This Shanghai ‘Moulin-Rouge-on-steroids’ quickly becomes awe-inspiring and exasperating in equal measure. Some songs sound like Andrew Lloyd Webber on an off-day. Stories are laced together with juddering flashbacks and flashforwards, and one character habitually stays awake after taking sleeping pills. I was wondering if I’d need Red Bull to get through it.

Yet every shot, all of them very short, seems composed of enough heart-stopping beauty and perfection to make you gasp. Instead of pausing to milk each scene for all it’s worth, director Peter Chan takes us through this giddying montage at well over the speed limit.

It’s a dizzying world of cinematic excess, and some people will give up long before you have time to catch your breath and wonder what the point is or piece together the plot.

But persist! It’s worth it. A bit like going to a massive party, getting blind drunk, and realising next day you fell in love somewhere along the line and it just might be important.

Perhaps Love is endlessly inventive and technically impressive.

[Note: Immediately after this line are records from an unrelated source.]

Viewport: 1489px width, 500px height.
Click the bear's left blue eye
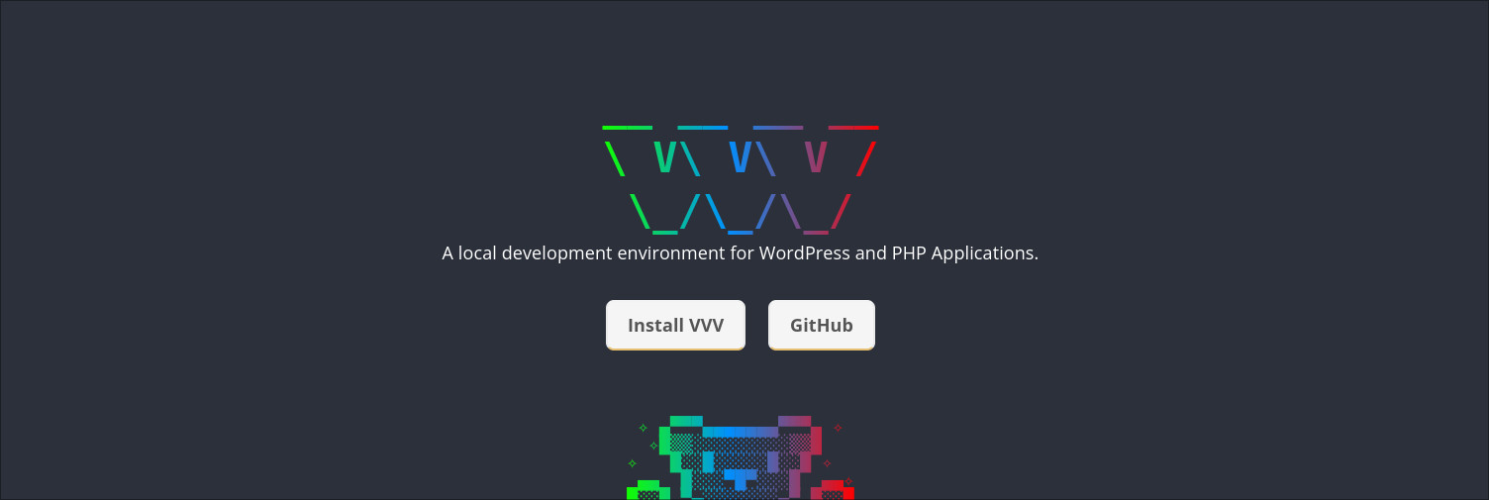coord(708,461)
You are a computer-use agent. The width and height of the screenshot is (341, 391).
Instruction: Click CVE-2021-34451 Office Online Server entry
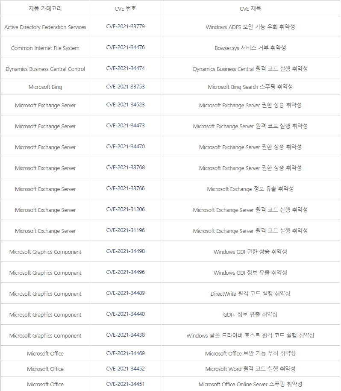point(125,384)
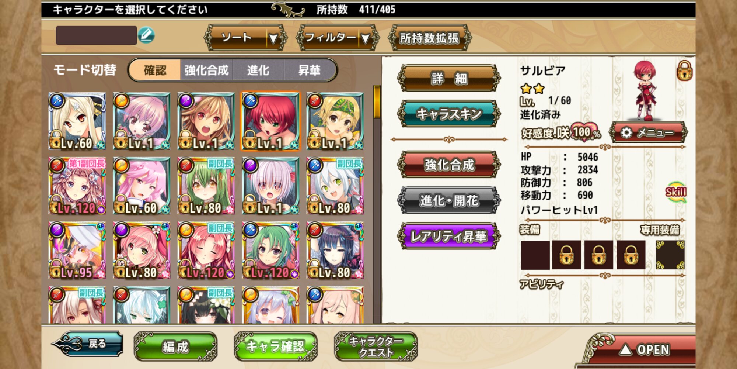Open the gear メニュー button
Image resolution: width=737 pixels, height=369 pixels.
[648, 132]
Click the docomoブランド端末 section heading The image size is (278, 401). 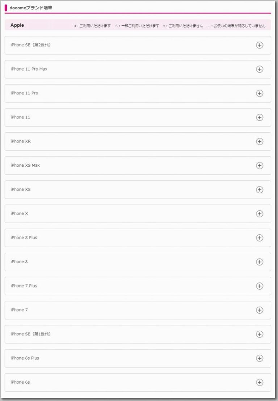(x=31, y=8)
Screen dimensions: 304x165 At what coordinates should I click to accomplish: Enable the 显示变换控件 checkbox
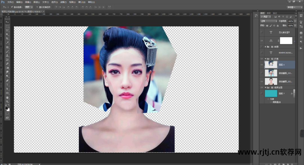(x=37, y=7)
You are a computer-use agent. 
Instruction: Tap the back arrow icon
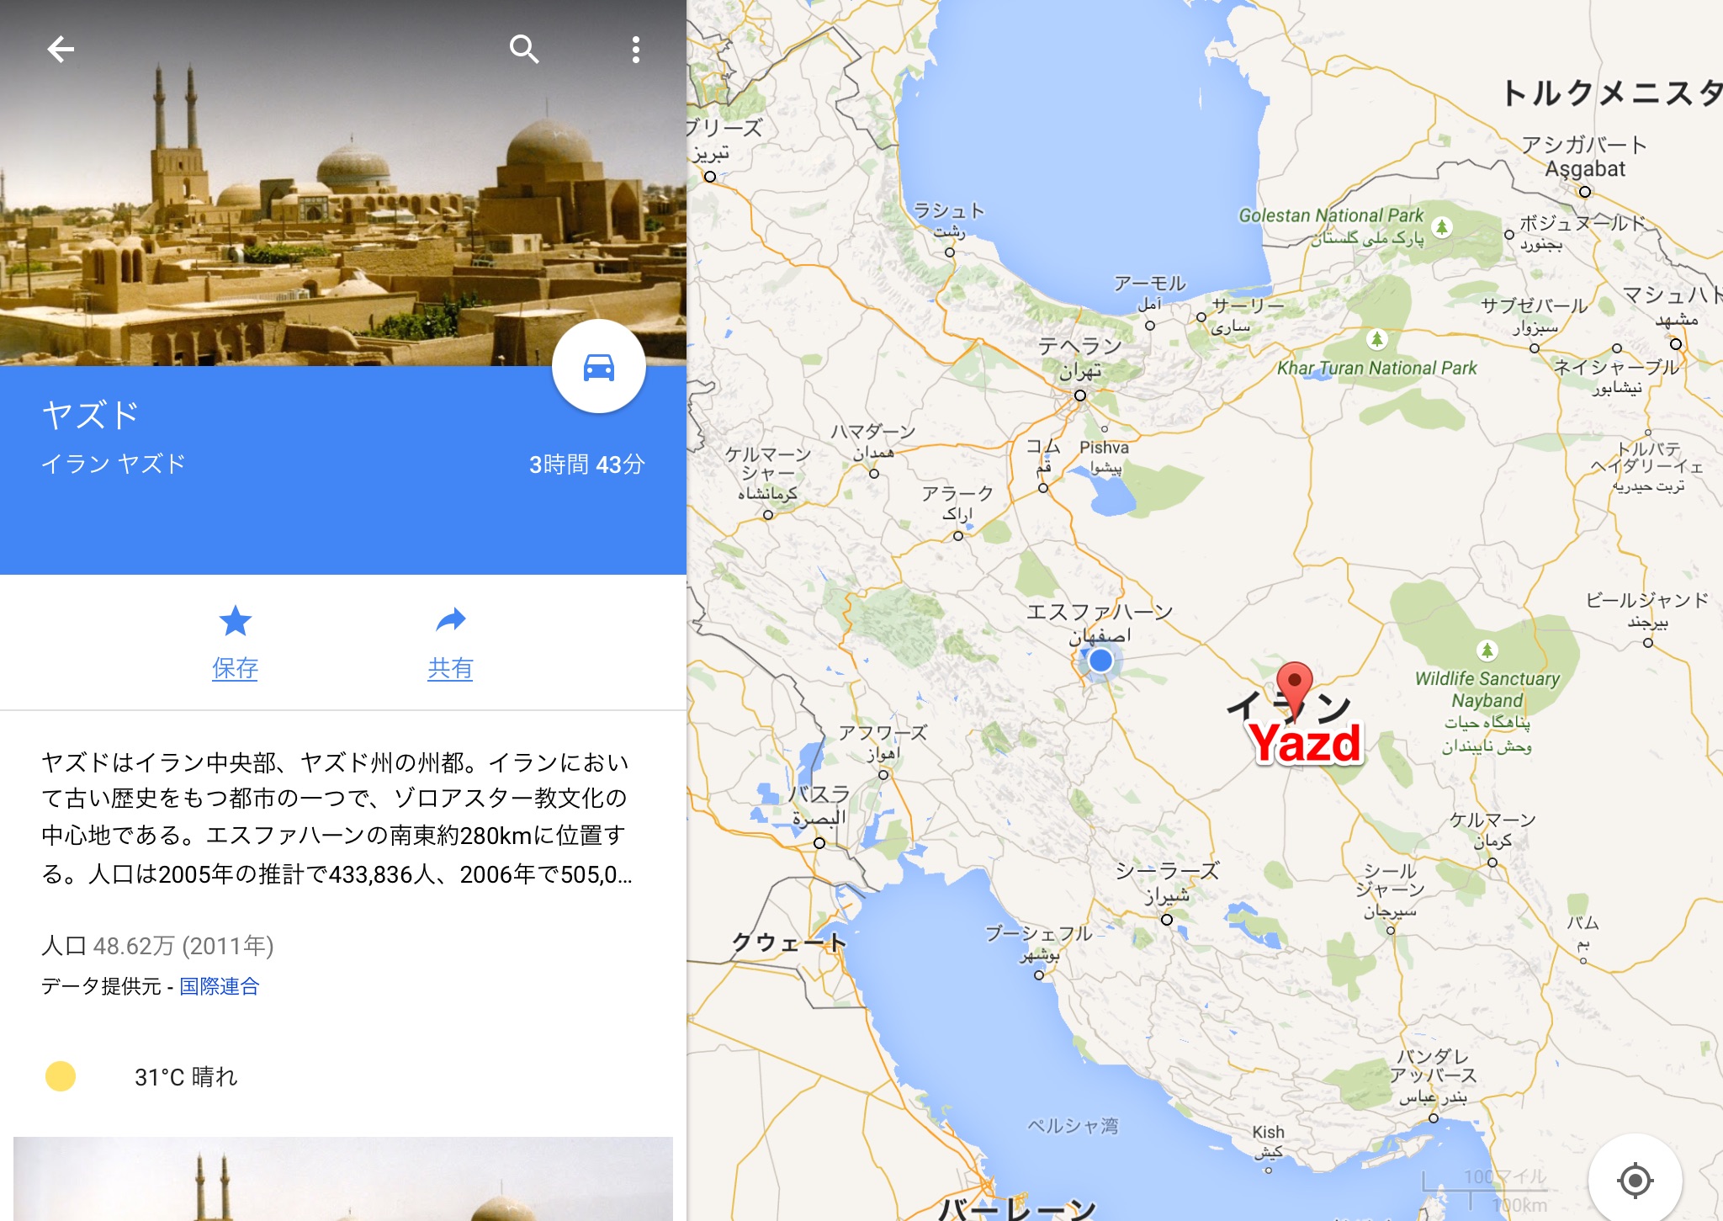[61, 50]
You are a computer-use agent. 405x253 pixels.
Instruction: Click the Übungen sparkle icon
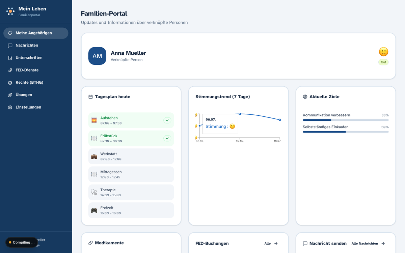(x=10, y=95)
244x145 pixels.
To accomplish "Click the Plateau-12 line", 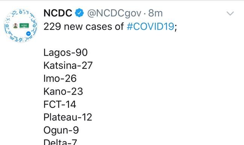I will coord(68,117).
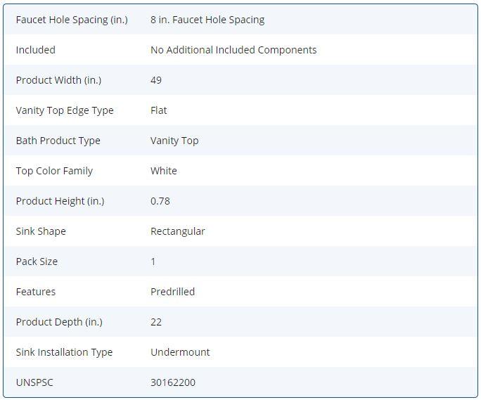481x400 pixels.
Task: Click the Bath Product Type label
Action: click(58, 141)
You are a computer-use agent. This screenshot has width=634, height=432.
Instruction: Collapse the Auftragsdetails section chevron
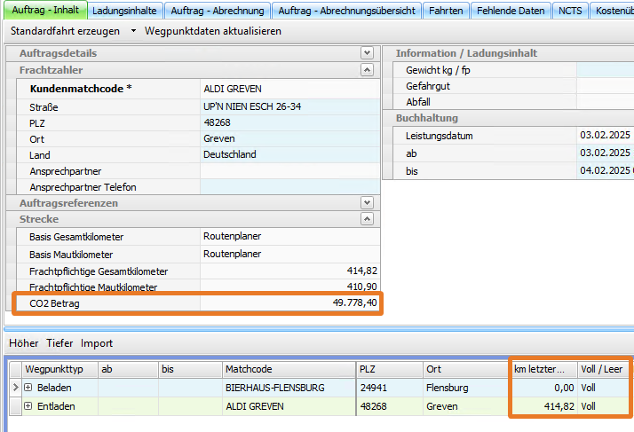[367, 53]
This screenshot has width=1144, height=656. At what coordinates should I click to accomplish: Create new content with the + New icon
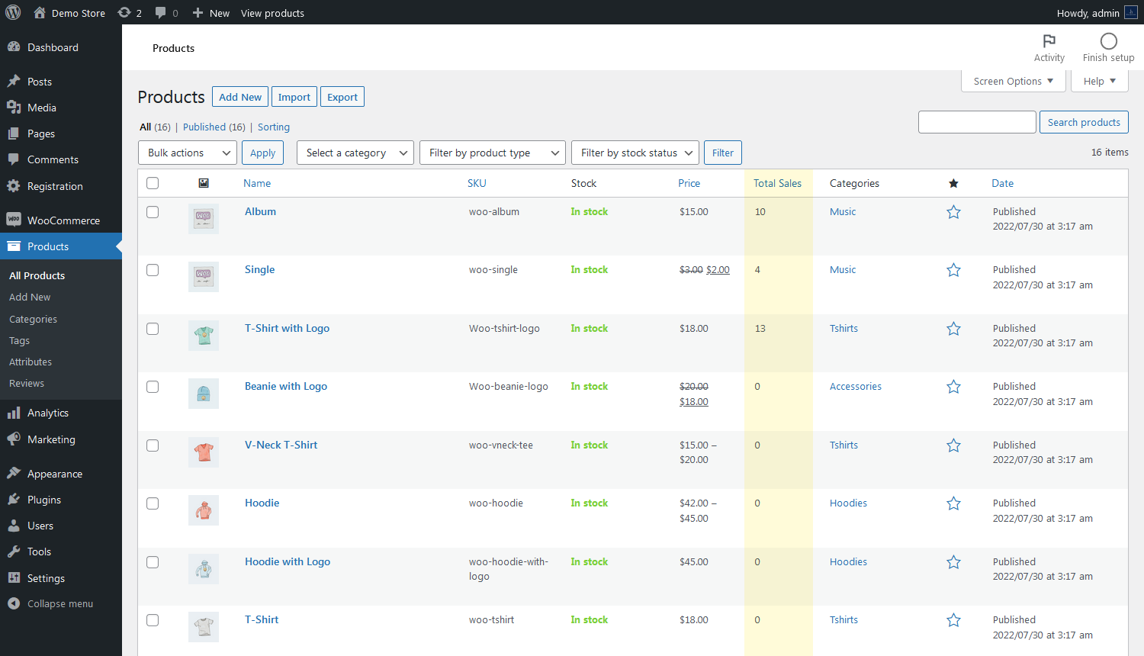(x=200, y=12)
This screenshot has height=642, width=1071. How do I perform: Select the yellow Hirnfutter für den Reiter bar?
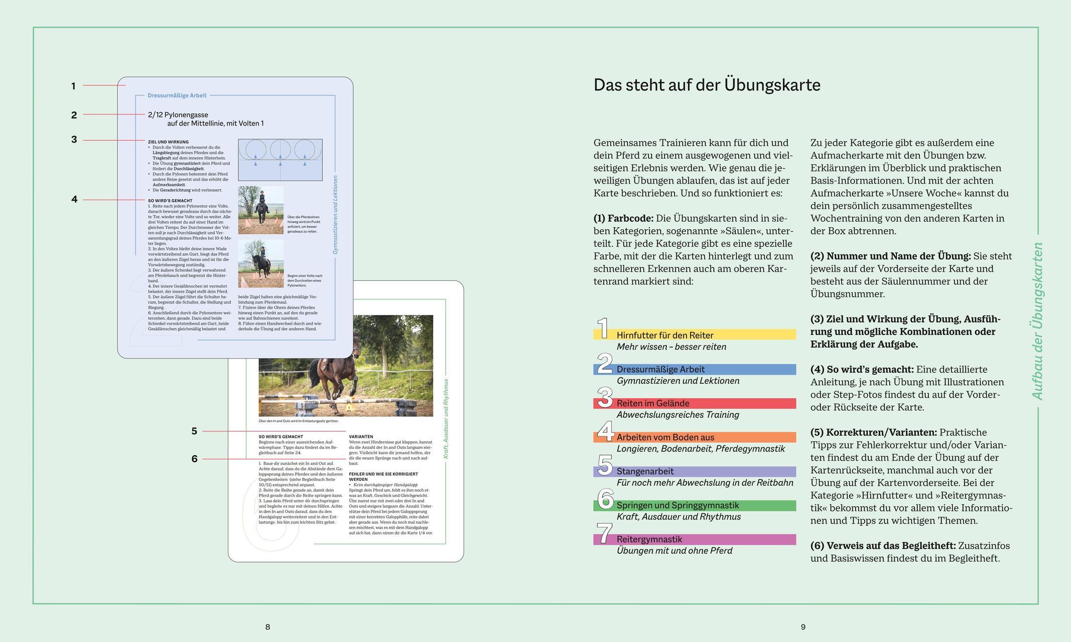coord(695,335)
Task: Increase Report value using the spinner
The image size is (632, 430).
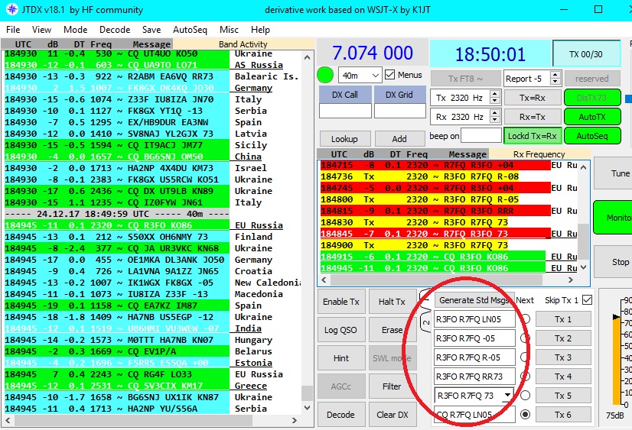Action: 557,75
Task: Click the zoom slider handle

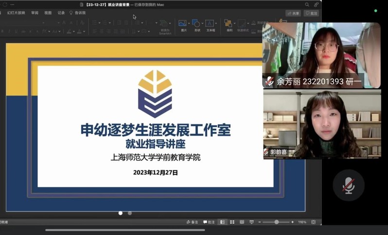Action: (277, 222)
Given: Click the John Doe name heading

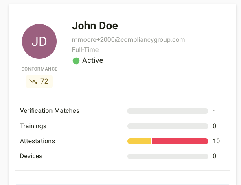Looking at the screenshot, I should click(x=95, y=26).
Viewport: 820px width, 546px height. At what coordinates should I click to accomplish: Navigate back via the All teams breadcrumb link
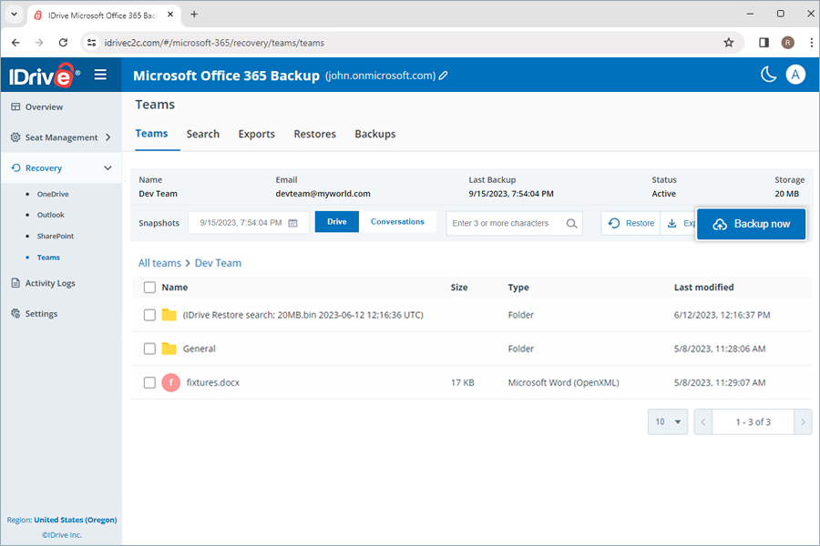159,263
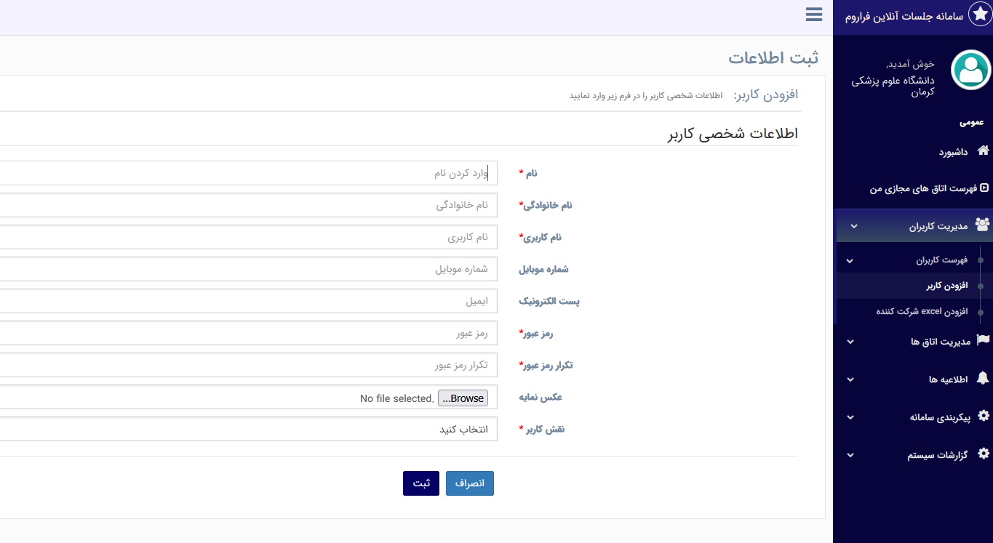Click the home icon beside داشبورد
Viewport: 993px width, 543px height.
983,151
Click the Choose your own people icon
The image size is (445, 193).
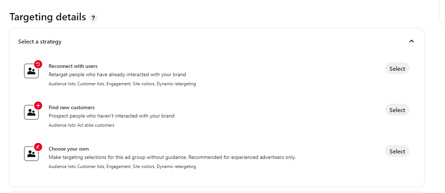tap(31, 154)
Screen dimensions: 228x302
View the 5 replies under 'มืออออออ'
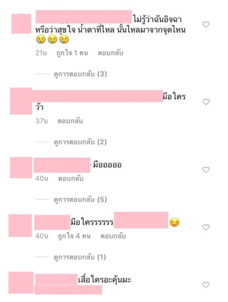click(80, 199)
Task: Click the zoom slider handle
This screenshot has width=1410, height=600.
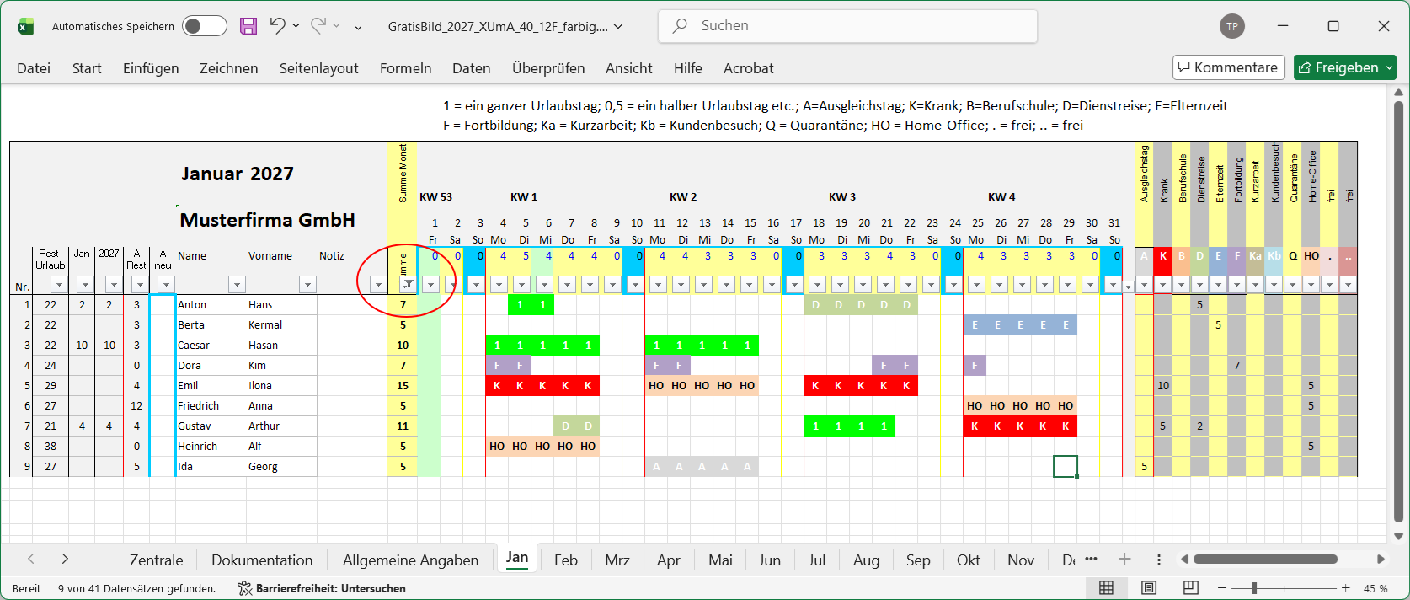Action: pyautogui.click(x=1254, y=588)
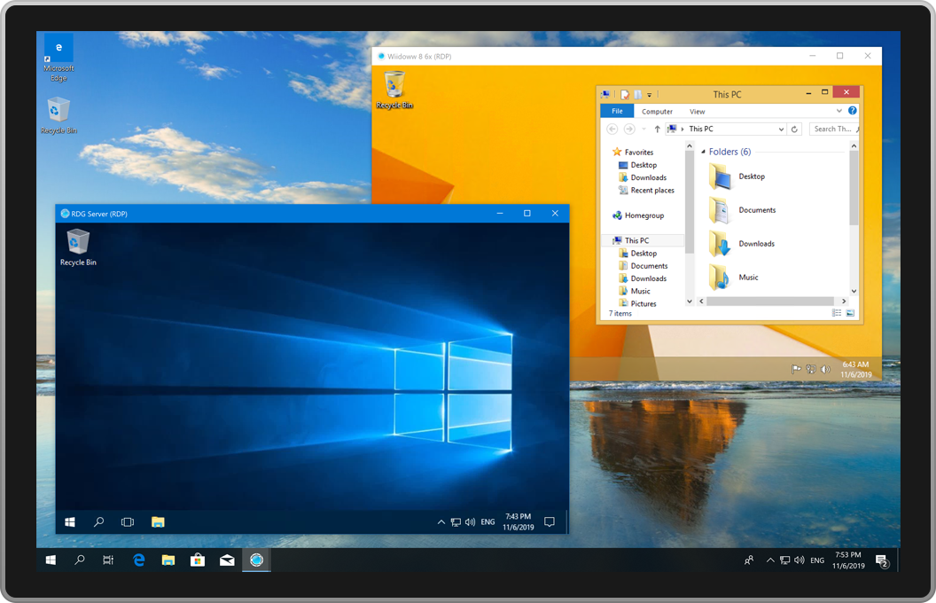
Task: Open the Customize Quick Access Toolbar menu
Action: pyautogui.click(x=649, y=95)
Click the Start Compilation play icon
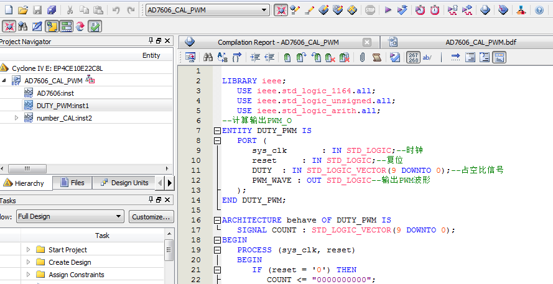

From visual crispness of jazz dancing in the rain to clever sound balance that makes an underwater snog believable. It could appeal to wider audiences by lengthening some of its most charismatic scenes, but to do so would undermine its conceptual strength. It may not be the easiest of experiences for many Western audiences, but nevertheless it’s a gem to treasure.

In case you had the temerity to walk in late, or be distracted finding a place to put your popcorn, let me fill you in on some details.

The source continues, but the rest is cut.